JuliaDatabases / SQLite.jl

A Julia interface to the SQLite library
https://juliadatabases.org/SQLite.jl/stable
Other
224 stars 78 forks source link

[Question] How can I save a vector as raw binary blob? #338

Closed maxfreu closed 4 months ago

maxfreu commented 7 months ago

Hi! I have a dataframe column containing vectors of 10 Int16s. I would like to save the vectors as 20 bytes of blob data. How can I do that? Right now I work around it by converting the reinterpreted chars to a string, but that has issues with null termination etc.

quinnj commented 6 months ago

It's a little hard to tell what you're trying to do; can you share some example code of what you would like to do or what you're currently doing and problems you're having? Having concrete code example to work with can help in answering your question.

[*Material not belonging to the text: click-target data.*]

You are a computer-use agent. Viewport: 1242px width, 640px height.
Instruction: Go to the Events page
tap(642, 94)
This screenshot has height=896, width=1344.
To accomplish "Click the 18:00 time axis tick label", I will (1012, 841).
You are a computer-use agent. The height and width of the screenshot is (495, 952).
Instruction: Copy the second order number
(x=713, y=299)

maxfreu commented 6 months ago

Actually, my question was imprecise. It's more directed towards how blob data can be written without unnecessary copies.

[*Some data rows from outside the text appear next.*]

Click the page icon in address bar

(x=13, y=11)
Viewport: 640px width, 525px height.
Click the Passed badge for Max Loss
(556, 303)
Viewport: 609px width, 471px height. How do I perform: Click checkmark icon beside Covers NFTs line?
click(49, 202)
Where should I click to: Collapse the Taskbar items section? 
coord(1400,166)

# My data looks like this, just with 80 million rows:
data = [rand(UInt16, 10) for _ in 1:10]

# what I want is writing the data as contiguous blob (NOT serialized julia structs)
# I achieve this like so:
data2blob(v) = collect(reinterpret(UInt8, v))

df = DataFrame(:foo => data2blob.(data))
db = SQLite.DB("deleteme.sqlite")
SQLite.load!(df, db, "foo")
close(db)

The resulting file has a blob column with the correct data written to it. However, I'd like to avoid calling collect on 1.6GB of data. But when I leave it away, like so:

df = DataFrame(:foo => reinterpret.(UInt8, data))

the julia types get serialized somehow before being written. This makes kind of sense, but then I can't read it into other programs anymore. Maybe it would be good to special-case reinterpret arrays of basic integer types somewhere in the code?

quinnj commented 6 months ago

Yeah, that makes sense to me. It might just be that we're supporting Vector{UInt8}, but could make it AbstractVector{UInt8} to store as blobs.

maxfreu commented 6 months ago

Oh yes, relaxing to AbstractVector{UInt8} is way better than specializing for reinterpret arrays. Where would that go?